BOTH money supply and bank lending expanded as loans for households and businesses grew in June, the Bangko Sentral ng Pilipinas (BSP) said on Monday.
Domestic liquidity, or M3, rose by an annual 13.2 percent to P9.87 trillion in June from 11.3 percent in May. Month-on-month growth in M3 was measured at a seasonally adjusted 1.8 percent.
“Demand for credit remained the principal driver of money supply growth,” the Bangko Sentral said in a statement.
Domestic claims grew by 15.4 percent, from 14.3 percent, “due largely to sustained growth in credit to the private sector.”

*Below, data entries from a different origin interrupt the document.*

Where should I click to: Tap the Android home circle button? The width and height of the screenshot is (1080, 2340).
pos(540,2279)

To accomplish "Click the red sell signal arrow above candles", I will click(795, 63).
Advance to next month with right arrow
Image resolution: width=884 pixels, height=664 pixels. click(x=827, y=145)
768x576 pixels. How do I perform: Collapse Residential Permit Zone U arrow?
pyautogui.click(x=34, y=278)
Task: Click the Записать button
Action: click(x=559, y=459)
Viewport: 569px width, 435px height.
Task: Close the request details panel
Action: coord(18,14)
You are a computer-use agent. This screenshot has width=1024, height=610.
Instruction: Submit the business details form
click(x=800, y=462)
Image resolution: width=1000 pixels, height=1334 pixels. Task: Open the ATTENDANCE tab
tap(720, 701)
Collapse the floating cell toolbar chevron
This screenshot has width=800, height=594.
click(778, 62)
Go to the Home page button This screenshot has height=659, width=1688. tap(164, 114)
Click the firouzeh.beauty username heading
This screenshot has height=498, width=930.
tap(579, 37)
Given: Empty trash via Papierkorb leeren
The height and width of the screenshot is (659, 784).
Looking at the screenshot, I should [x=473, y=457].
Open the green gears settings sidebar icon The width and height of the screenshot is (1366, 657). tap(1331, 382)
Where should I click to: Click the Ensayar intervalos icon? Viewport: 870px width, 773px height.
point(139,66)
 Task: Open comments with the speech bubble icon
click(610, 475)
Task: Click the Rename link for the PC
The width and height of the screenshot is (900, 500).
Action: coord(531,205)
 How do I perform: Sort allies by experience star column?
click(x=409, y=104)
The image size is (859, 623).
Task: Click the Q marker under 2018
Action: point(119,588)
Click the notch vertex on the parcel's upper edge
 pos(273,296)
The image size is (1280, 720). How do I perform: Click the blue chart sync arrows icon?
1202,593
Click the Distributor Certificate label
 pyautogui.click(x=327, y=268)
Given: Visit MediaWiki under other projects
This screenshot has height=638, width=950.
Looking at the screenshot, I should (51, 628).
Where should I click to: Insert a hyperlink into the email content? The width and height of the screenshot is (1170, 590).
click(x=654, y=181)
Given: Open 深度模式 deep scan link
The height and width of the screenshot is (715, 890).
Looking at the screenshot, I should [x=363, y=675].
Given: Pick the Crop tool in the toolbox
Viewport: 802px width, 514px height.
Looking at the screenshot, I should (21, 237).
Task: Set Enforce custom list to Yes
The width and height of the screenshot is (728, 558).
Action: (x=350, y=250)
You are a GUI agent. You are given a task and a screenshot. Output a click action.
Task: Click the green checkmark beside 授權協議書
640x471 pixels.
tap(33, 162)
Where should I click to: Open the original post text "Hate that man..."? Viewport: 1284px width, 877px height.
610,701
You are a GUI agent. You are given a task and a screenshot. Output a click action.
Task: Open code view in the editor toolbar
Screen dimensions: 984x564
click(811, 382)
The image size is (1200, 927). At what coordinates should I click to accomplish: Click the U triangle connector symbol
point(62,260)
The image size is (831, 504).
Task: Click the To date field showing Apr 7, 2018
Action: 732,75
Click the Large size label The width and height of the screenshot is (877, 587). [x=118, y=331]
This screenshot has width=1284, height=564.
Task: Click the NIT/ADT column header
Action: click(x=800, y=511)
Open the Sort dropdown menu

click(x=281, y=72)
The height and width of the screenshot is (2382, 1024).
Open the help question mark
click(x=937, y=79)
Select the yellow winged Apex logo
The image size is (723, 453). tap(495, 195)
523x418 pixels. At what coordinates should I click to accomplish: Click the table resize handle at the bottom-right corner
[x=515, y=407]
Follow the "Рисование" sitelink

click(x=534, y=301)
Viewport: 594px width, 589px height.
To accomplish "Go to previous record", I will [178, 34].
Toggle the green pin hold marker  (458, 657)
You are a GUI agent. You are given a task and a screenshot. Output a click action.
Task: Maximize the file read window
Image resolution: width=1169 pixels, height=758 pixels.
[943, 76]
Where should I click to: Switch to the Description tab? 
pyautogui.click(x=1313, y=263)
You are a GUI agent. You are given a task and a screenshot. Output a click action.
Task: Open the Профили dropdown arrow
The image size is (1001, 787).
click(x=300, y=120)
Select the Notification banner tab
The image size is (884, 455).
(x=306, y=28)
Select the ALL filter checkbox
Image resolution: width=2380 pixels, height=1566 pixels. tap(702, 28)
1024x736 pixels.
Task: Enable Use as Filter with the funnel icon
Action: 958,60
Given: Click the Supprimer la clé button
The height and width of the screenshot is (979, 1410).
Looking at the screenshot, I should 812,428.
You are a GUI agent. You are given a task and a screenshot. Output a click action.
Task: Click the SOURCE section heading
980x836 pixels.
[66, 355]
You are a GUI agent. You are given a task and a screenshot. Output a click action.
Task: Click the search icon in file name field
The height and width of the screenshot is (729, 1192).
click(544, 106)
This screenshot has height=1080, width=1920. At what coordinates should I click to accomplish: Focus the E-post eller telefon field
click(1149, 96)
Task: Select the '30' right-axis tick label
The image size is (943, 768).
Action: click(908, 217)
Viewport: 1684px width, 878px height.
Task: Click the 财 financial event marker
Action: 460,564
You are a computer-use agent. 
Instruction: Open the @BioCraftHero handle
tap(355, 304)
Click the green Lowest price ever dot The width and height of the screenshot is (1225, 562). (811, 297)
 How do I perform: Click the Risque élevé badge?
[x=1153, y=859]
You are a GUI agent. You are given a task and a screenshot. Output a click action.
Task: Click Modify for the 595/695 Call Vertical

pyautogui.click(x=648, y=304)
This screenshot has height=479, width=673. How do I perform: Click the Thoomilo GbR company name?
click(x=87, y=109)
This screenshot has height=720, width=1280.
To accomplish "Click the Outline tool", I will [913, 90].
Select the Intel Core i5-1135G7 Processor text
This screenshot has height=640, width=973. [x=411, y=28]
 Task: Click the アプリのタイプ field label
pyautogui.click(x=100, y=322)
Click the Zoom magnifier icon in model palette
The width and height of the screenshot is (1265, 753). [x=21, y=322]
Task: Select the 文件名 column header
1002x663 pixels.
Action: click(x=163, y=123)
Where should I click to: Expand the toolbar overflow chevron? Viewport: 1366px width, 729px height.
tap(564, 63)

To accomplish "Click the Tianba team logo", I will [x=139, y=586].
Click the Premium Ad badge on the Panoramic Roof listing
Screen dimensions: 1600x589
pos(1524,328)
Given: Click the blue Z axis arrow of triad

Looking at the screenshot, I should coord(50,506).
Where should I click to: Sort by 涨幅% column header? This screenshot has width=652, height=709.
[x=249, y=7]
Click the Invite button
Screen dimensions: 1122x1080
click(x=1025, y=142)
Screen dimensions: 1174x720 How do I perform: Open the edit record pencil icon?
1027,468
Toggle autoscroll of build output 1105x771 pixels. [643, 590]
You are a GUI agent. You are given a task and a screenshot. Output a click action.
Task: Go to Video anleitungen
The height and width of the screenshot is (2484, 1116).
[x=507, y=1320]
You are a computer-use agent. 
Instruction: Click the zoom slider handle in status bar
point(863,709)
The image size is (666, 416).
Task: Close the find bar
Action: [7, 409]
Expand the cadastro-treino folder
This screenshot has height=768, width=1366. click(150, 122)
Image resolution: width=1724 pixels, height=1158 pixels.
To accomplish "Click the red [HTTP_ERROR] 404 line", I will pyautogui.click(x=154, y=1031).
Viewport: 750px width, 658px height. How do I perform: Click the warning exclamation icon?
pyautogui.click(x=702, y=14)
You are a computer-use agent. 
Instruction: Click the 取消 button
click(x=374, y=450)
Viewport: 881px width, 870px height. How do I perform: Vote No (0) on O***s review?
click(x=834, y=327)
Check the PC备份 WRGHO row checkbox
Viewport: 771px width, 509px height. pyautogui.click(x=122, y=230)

Bank loans remained strong on account of lending to key production sectors such as real estate activities; electricity, gas, steam and airconditioning supply; manufacturing; wholesale and retail trade; repair of motor vehicles and motorcycles; and information and communication.
Lending to the public sector expanded by 14 percent “as a result of increased borrowings by the national government.”
Banks’ foreign assets expanded on the back of higher loans and investment in marketable debt securities.
Bank lending grew by 19 percent as loans for production activities and households also expanded.
Lending for production activities, which accounted for over 88.5 percent of the aggregate loan portfolio, grew by 17.9 percent from 17.6 percent.
The central bank said the expansion was driven by real estate activities, which increased by 17.8 percent; electricity, gas, steam and air-conditioning supply (24.9 percent); manufacturing (11.6 percent); wholesale and retail trade, and repair of motor vehicles and motorcycles (11.6 percent); and information and communication (35.5 percent).
“Bank lending to other sectors also increased during the month,” the central bank said.
Loans for household consumption grew by 22.5 percent compared with 23.6 percent.
“Going forward, the BSP will continue to ensure that domestic credit and liquidity conditions proceeds in line with overall economic growth while remaining consistent with BSP’s price and financial stability objectives,” the central bank said.
A Metropolitan Bank & Trust Co. (Metrobank) analyst said bank lending will continue to grow as the economy expands.
“We expect industry loan growth to remain in the high teens as the economy continues with its current high-growth trajectory,” Metrobank research head Marc Bautista said.
The Philippine government has set a growth target of between 6.5 percent and 7.5 percent in 2017, and 7 percent to 8 percent for 2018. In 2016, the economy grew by 6.9 percent.
“In general, brisk lending is directly related to robust domestic economic activity while the said M3 growth is also a direct result of the high growth in lending. This is because loans generate deposits and therefore, additional money supply, so this is very much an expected outcome,” Bautista said.